---------- Document segment

In the ADHM constructions one is able, on the basis of the matrix $\Delta$
above, to give an explicit expression for the instanton gauge field. This can
also be done in our supersymmetric sigma model. One way is to follow Witten
and extract the gauge field from the component sigma model action. We shall
do this at the end of this subsection, but first we prefer to continue with
our manifestly supersymmetric approach. As we shall see, it will lead us
directly to the twistor counterpart of the SDYM field introduced in subsection
\ref{sdym}.

As we have shown in the beginning of subsection \ref{flat}, when $n=0$ and
the coupling is simply given by eq. (\ref{coup}), then the model describes
$4k'+4k'$ free massive bosons and fermions. To a certain extent this
remains true even for the interaction Lagrangian with (\ref{coup})
replaced by (\ref{int}). The more precise statement is that among the
$n+4k'$ left-handed fermions $\lambda_+$ contained in $\Lambda^a_+$ there
is a subset of $4k'$ which are paired with the right-handed fermions in
$\Phi$ and become massive (together with the bosons from $\Phi$). The
remaining chiral fermions stay massless. The question is how to separate
the massive from the massless modes, i.e., how to diagonalize the action.
We shall try a diagonalization which resembles (\ref{deco}).

As the first step let us complete the $2k'\times (n+4k')$ matrix
$v^{+a}_{Y'}(X^+,u)$ to a
full {\it orthogonal} matrix $v^{\hat aa}(X^+,u)$, where the $n+4k'$
dimensional index $\hat a = (+Y', -Y',i)$ and
$i=1,\ldots, n$ is an index of the group $SO(n)$. Orthogonality
means
\begin{equation}\label{or}
v^{\hat aa} v^{\hat b a} = \delta^{\hat a\hat b}\; ,
\end{equation}
where $\delta^{+Y', -Z'} = - \delta^{-Y', +Z'} = \epsilon^{Y'Z'}, \;\;
\delta^{+Y', +Z'}=\delta^{-Y', -Z'}=\delta^{\pm Y', i}=0 $.

--------------------
---------- Dataset content

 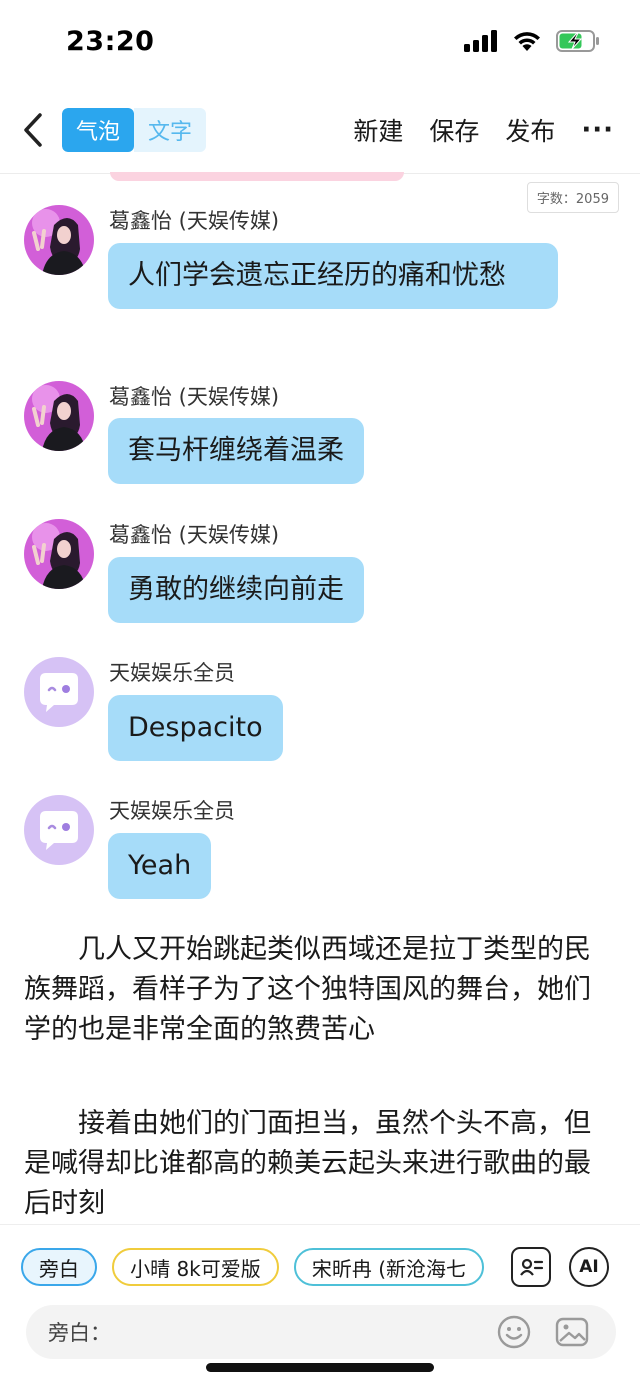 I want to click on signal-icon, so click(x=480, y=41).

--------------------

*Assignment 1*:
In the sigma model passage, the index i is an index of which group?
*Assignment 2*:
From the sigma model passage, print the part from "As we have shown" up to and including "diagonalize the action.".
*Assignment 3*:
List every distinct label that appears inside a \ref{...} command in the sigma model passage.

*Solution 1*:
The group SO(n).

*Solution 2*:
As we have shown in the beginning of subsection \ref{flat}, when $n=0$ and
the coupling is simply given by eq. (\ref{coup}), then the model describes
$4k'+4k'$ free massive bosons and fermions. To a certain extent this
remains true even for the interaction Lagrangian with (\ref{coup})
replaced by (\ref{int}). The more precise statement is that among the
$n+4k'$ left-handed fermions $\lambda_+$ contained in $\Lambda^a_+$ there
is a subset of $4k'$ which are paired with the right-handed fermions in
$\Phi$ and become massive (together with the bosons from $\Phi$). The
remaining chiral fermions stay massless. The question is how to separate
the massive from the massless modes, i.e., how to diagonalize the action.

*Solution 3*:
sdym
flat
coup
int
deco